TRECHO DA FONTE:
+ + + + +
Suplemento Meio Ambiente
Por CLAUDIO ANGELO
EDITOR DE CIÊNCIA
Livro de brasilianista demonstra que caos fundiário foi o principal estímulo ao desmatamento no Brasil
"Entre os brasileiros que estudaram a história da mata atlântica e apreciam seus remanescentes, a floresta amazônica inspira alarme. O último serviço que a mata atlântica pode prestar, trágica e involuntariamente, é demonstrar todas as terríveis consequências de destruir sua imensa vizinha do oeste." Este alerta foi dado há 15 anos num livro que deveria ser leitura obrigatória para os brasileiros: o belo e deprimente "A Ferro e Fogo", do americano Warren Dean (1932-1994).
Na obra, a primeira grande historiografia ambiental brasileira, Dean narra a destruição da floresta atlântica da chegada dos portugueses até o governo Collor. Sua esperança era a de que a coletânea de crimes, irresponsabilidades e absurdos cometidos pelos brasileiros contra o próprio futuro pudesse fazer o país mudar de tática em relação à floresta amazônica. O plano não funcionou.
"A Ferro e Fogo" pode ser lido como um script quase completo dos processos atuais de destruição acelerada da Amazônia. Trocando nomes e datas, alguns trechos poderiam ter sido escritos ontem, mas com uma diferença importante: a velocidade. Jamais as taxas anuais de destruição da mata atlântica foram tão altas.
Já no ano da morte do brasilianista, quando o livro foi concluído, a euforia econômica induzida pelo Plano Real provocou o desmatamento recorde de 29.000 km2 da Amazônia.
Se fosse vivo, ele talvez tivesse comparado essa devastação, perpetrada em apenas um ano, com tudo o que a produção de açúcar derrubou da mata atlântica em 150 anos, entre 1700 e 1850: "meros" 7.500 km2.
+ + + + +
DADOS FORNECIDOS:

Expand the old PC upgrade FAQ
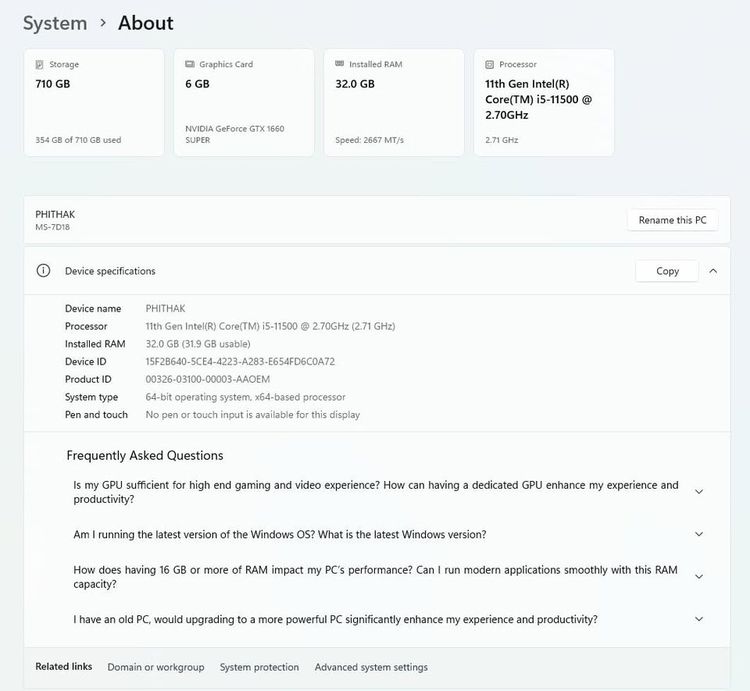The height and width of the screenshot is (691, 750). tap(699, 620)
+ + + + +
INSTRUÇÃO 1:
De acordo com o texto sobre o livro "A Ferro e Fogo", o que provocou o desmatamento recorde de 29.000 km² da Amazônia no ano da morte de Warren Dean? Explique em uma a três frases.
INSTRUÇÃO 2:
Responda, por favor, às perguntas abaixo com base no texto sobre o livro "A Ferro e Fogo":
(a) Há quantos anos foi dado o alerta sobre a floresta amazônica citado na abertura?
(b) Que período da destruição da floresta atlântica Dean narra na obra?
(c) Quanto da mata atlântica a produção de açúcar derrubou entre 1700 e 1850?
INSTRUÇÃO 3:
Prossiga com o texto sobre o livro "A Ferro e Fogo" a partir da última frase apresentada.
O material acima não tem nenhum papel nesta atividade.

RESPOSTA DO EXERCÍCIO 1:
A euforia econômica induzida pelo Plano Real provocou esse desmatamento recorde. Ele ocorreu no ano da morte de Dean, quando o livro foi concluído.

RESPOSTA DO EXERCÍCIO 2:
(a) Há 15 anos.
(b) Da chegada dos portugueses até o governo Collor.
(c) 7.500 km².

RESPOSTA DO EXERCÍCIO 3:
Quando os números da mata atlântica ontem e da Amazônia hoje se igualam, é só para demonstrar a regra da destruição acelerada. "O regime de pecuária era notavelmente improdutivo. As pastagens nativas degradadas e as pastagens convertidas permitiam uma população de gado muito escassa, não mais do que uma cabeça a cada 2 ou 5 hectares." O trecho poderia estar falando do sul do Pará, onde a produtividade média do pasto no começo do século 21 é de meia cabeça por hectare. Mas ele se refere a Minas no começo do século 19.
Como na Amazônia, na mata atlântica o principal fator por trás da devastação era o caos fundiário. Sem títulos de propriedade claros, os fazendeiros tinham pouco estímulo para investir no aumento da produtividade. Sentiam-se à vontade para atender ao "chamado da floresta virgem" -a abertura de novas áreas de floresta para aproveitar a matéria orgânica do solo quando as áreas de ocupação mais antigas começavam a dar sinais de esgotamento.
Nas palavras de Dean, citando comentarista do séc. 19: "Os donatários derrubavam e queimavam a floresta, falhavam em melhorar a terra e, quando ficavam sem espaço para plantar, abandonavam as sesmarias a eles vendidas por quase nada e iam explorar outra doação ou reivindicar posse em algum outro pedaço de terra". O mesmo fenômeno acontece na Amazônia hoje, com um nome diferente: garimpagem de nutrientes. Ele é o motor da grilagem.
Crônica também tem sido a incapacidade do governo de fiscalizar as florestas. Mesmo após o estabelecimento do primeiro Código Florestal, em 1934, a guarda florestal prevista jamais foi estabelecida.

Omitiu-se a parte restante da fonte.